WHAT do left-wing ministers do in a government led by an economic conservative? Simple: they take some of the key jobs and join the club. This is Mike Steketee’s take on Rudd’s cabinet as he uses lots of calming words to say Left is cool but Left is Left, nothing is simple and the proof of the pudding is a long way down the track.
In the first Rudd cabinet, nine of the 20 ministers come from the Left: Julia Gillard, Chris Evans, John Faulkner, Jenny Macklin, Lindsay Tanner, Anthony Albanese, Kim Carr, Penny Wong and Martin Ferguson. That compares with one left-winger in the first Hawke cabinet in 1983, Stewart West.
And Gillard is benign;
Sure, Gillard comes from the Victorian Socialist Left – as Howard government ministers kept reminding us during the election campaign – and Tanner used to wage war against Labor’s Right as the left-wing secretary of the Federated Clerks Union.

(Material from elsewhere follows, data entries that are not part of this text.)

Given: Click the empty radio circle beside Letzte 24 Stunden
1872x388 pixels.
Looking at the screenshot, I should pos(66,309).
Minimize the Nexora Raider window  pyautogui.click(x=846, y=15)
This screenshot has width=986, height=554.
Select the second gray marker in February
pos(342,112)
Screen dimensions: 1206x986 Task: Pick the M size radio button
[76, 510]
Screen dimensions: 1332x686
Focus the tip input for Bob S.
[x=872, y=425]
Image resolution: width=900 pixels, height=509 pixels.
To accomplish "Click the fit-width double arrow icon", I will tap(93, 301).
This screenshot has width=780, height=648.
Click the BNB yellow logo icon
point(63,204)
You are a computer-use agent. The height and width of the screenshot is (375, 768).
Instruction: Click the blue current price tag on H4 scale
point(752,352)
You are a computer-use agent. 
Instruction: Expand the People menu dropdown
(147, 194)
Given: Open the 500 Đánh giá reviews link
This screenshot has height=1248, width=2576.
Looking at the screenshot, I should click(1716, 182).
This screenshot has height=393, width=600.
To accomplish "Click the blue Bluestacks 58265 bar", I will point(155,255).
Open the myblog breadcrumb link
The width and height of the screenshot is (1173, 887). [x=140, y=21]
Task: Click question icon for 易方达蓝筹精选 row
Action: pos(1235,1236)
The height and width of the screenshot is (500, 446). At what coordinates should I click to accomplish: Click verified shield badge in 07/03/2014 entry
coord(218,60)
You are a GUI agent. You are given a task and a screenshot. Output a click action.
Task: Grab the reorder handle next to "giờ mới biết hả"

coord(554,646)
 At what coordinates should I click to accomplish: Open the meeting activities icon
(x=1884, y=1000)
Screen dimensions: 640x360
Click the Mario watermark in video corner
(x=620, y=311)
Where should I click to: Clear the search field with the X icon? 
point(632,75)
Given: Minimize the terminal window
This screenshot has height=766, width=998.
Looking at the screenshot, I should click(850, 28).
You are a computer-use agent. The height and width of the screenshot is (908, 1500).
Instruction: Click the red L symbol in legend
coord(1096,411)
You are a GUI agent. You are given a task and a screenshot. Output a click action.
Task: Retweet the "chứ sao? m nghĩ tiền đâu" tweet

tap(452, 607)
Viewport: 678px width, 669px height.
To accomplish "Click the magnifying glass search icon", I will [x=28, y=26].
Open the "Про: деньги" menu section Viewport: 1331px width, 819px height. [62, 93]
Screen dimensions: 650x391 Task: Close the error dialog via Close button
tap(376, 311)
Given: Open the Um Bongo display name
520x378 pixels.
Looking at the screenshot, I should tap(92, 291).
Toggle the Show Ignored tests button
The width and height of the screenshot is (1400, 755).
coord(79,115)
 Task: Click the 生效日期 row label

But this history is about as relevant now as the Cold War is to international relations.
Is it?
If I’m a conservative now and have been since the early 60s why does Steketee presume someone who has beaten the drum for the left for decades will suddenly join the conservative club?
Doesn’t compute…..keep an eye on ‘em.



Kev
What has really happened is that Howard moved a long way to the right over 11 years – and Labor has camped in the middle ground. The Left ain’t the Left – same/same as oils ain’t oils. From my social justice perspective, that’s not necessarily a good thing – but I’ll have to learn to live with it.